L’impôt sur les sociétés est probablement le plus injuste qui existe. Il frappe les petites entreprises bien plus que les multinationales qui peuvent avec une aisance époustouflante le payer dans d’autres pays, il pénalise l’investissement au point de devoir créer le Crédit d’Impôts Recherche, et pour chaque euro prélevé aux entreprises il y en a 2 qui leur sont redonnées sous forme d’aides. Prenez dans la poche gauche de l’un pour mettre dans la poche droite de l’autre, au moins vous donnez l’impression de faire quelque chose d’utile.

Ce n’est certes pas la gauche qui ira pleurer une telle cure d’austérité. Et pour cause, c’est le patronat qui devra en assumer les conséquences : le même patronat qui demande sans relâche sa petite aide pour lutter contre la vilaine concurrence ultralibérale mondialiste. Le MEDEF veut du libéralisme et la fin de l’assistanat ? Grand-bien lui en face, mettons-le en première ligne.
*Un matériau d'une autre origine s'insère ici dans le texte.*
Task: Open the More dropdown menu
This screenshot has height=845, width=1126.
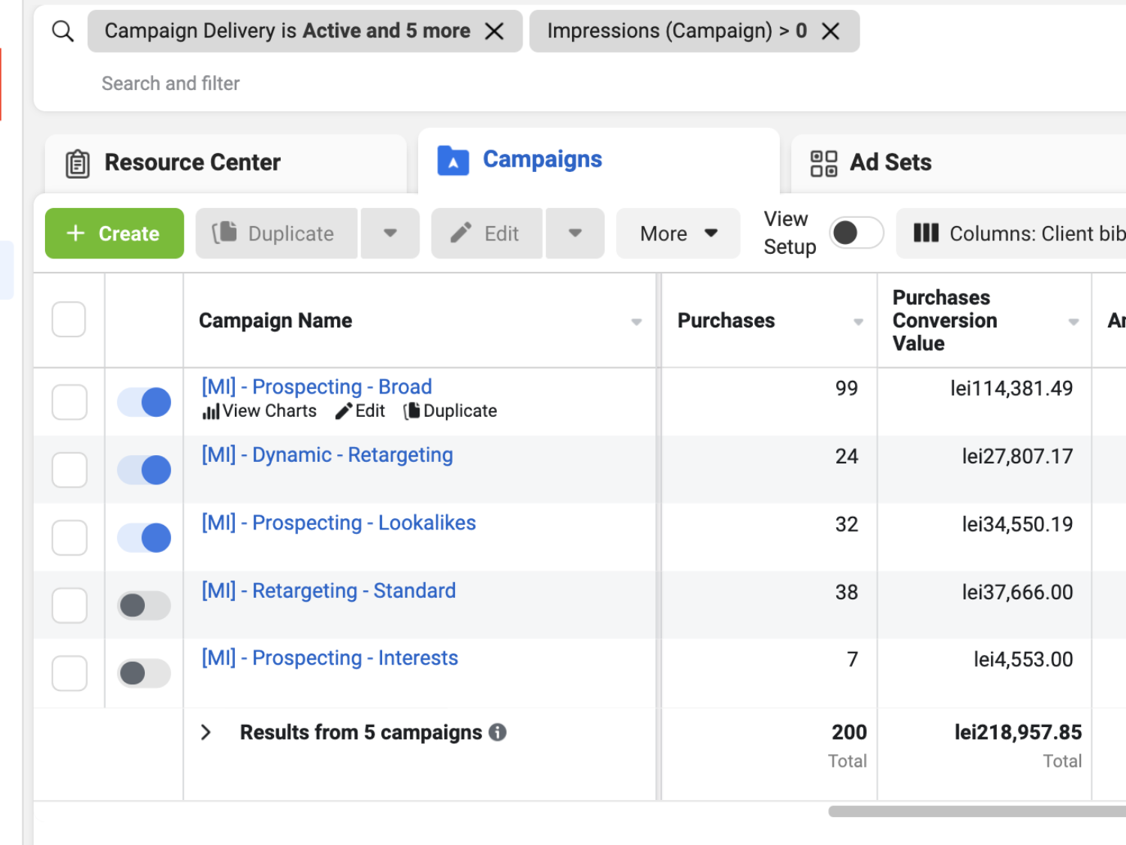Action: tap(678, 234)
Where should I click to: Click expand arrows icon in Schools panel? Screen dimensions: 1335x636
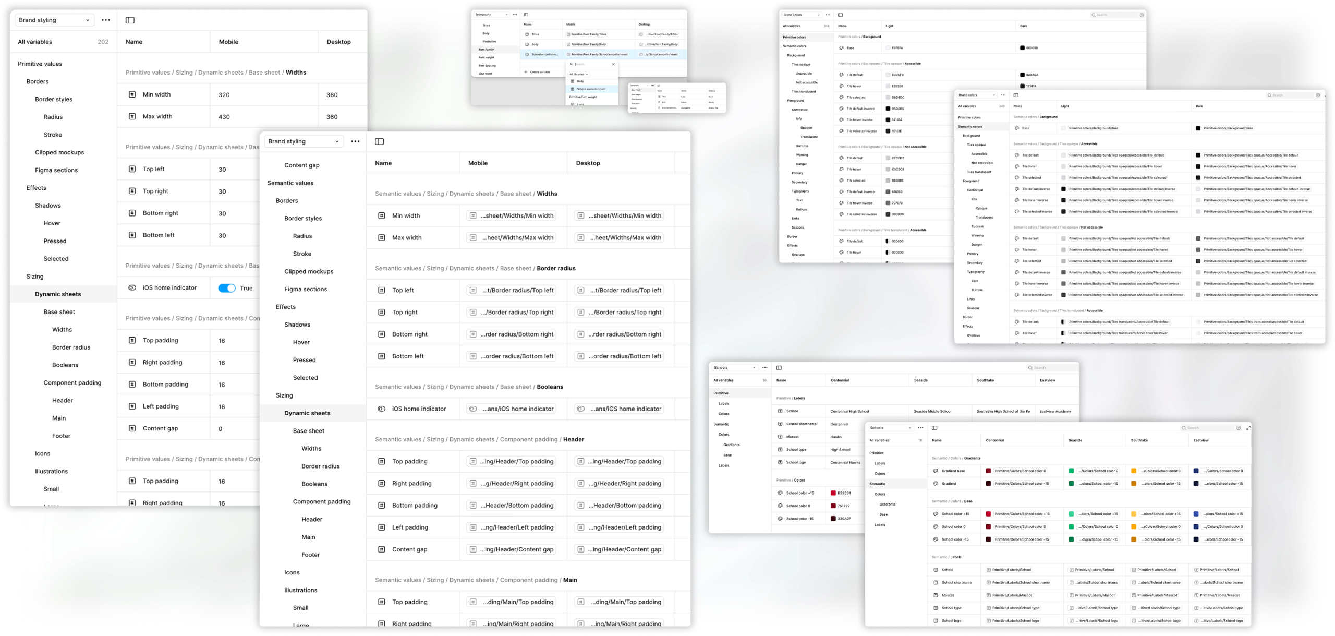tap(1248, 428)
Un tel choc permettrait enfin à la France d’aller voir Bruxelles avec ses objectifs remplis. Tant que la France continuera de chouiner alors qu’elle n’a pas encore fait la moindre réforme de fond, les Allemands continueront de se moquer de nous. En voici donc une qui lui clouerait le bec et qui ferait grincer des dents côté anglo-saxon.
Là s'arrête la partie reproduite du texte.